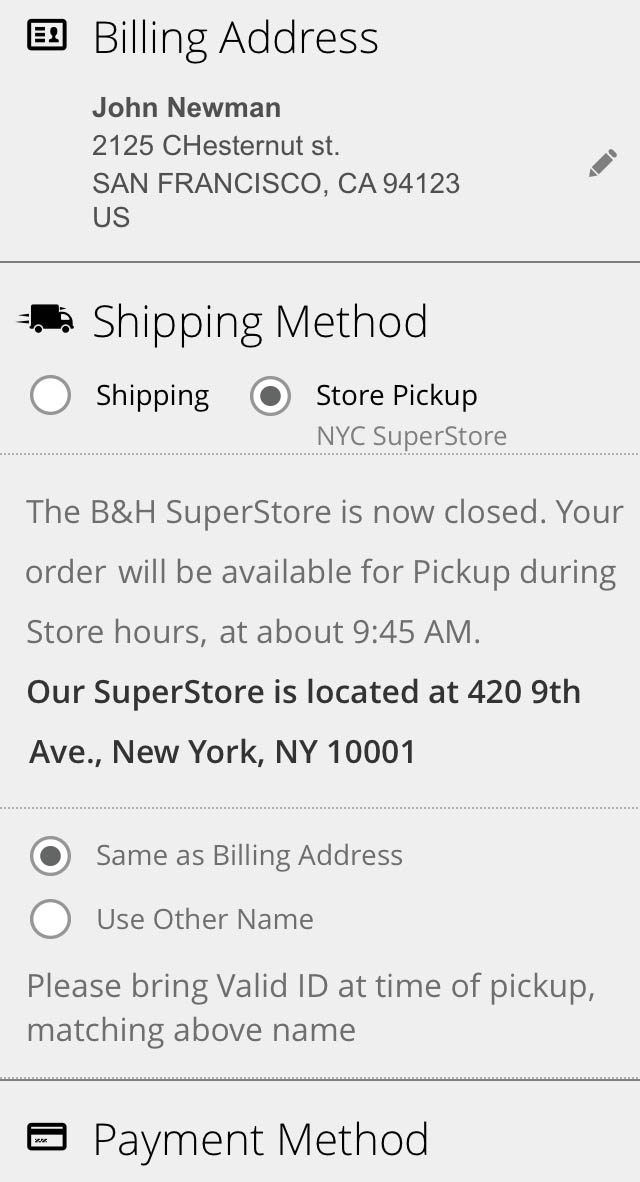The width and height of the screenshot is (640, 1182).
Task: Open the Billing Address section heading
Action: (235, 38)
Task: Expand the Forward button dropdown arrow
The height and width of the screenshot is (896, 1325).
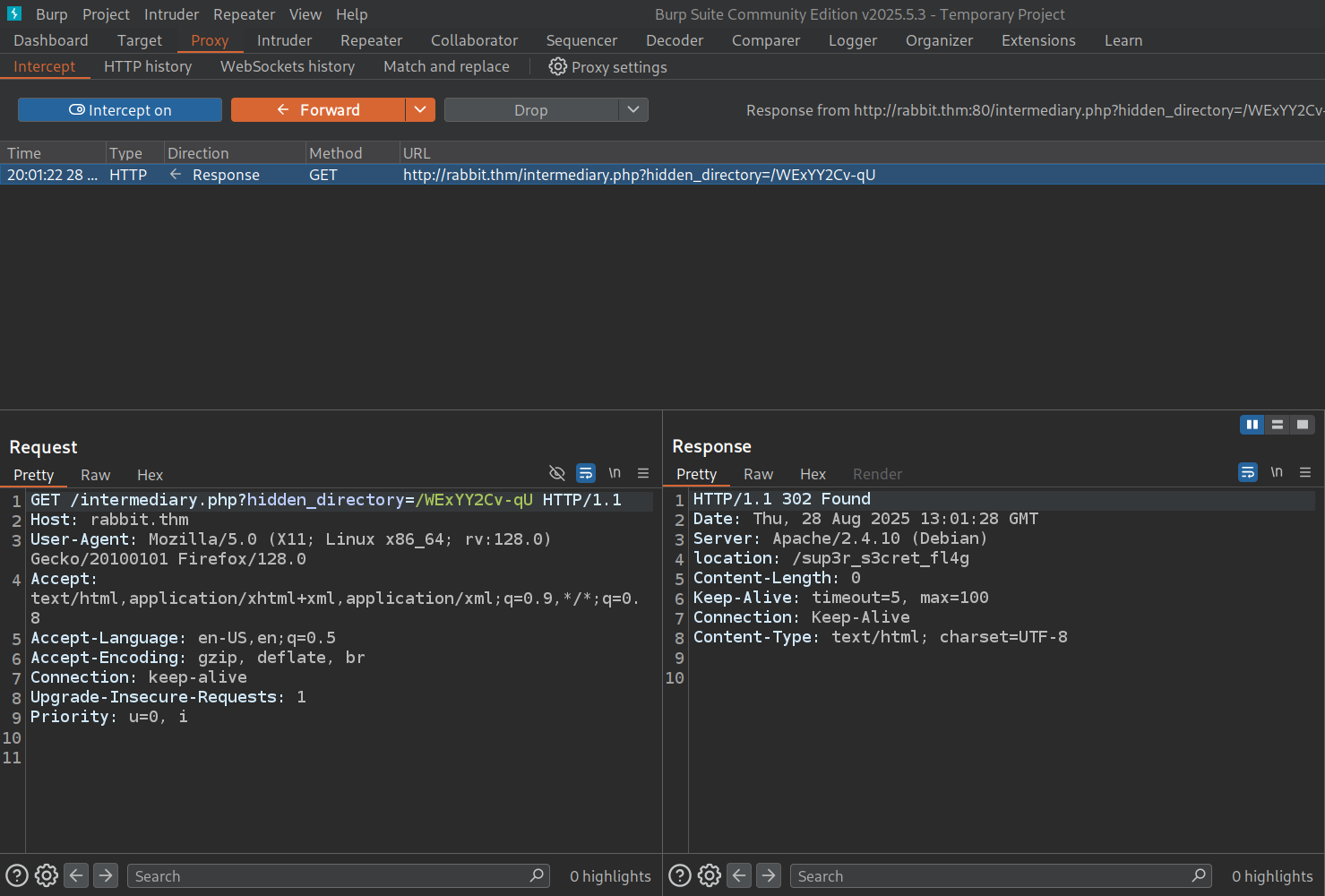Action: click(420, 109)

◆ ◆ ◆ ◆

:: Problem ::
Transcribe only the lines between the line containing "The height and" and the final line of the listing, inclusive, exactly as they appear; no pictures are to be included.

:: Exercise response ::
The height and width of the screenshot is (896, 1325).
Action: click(420, 109)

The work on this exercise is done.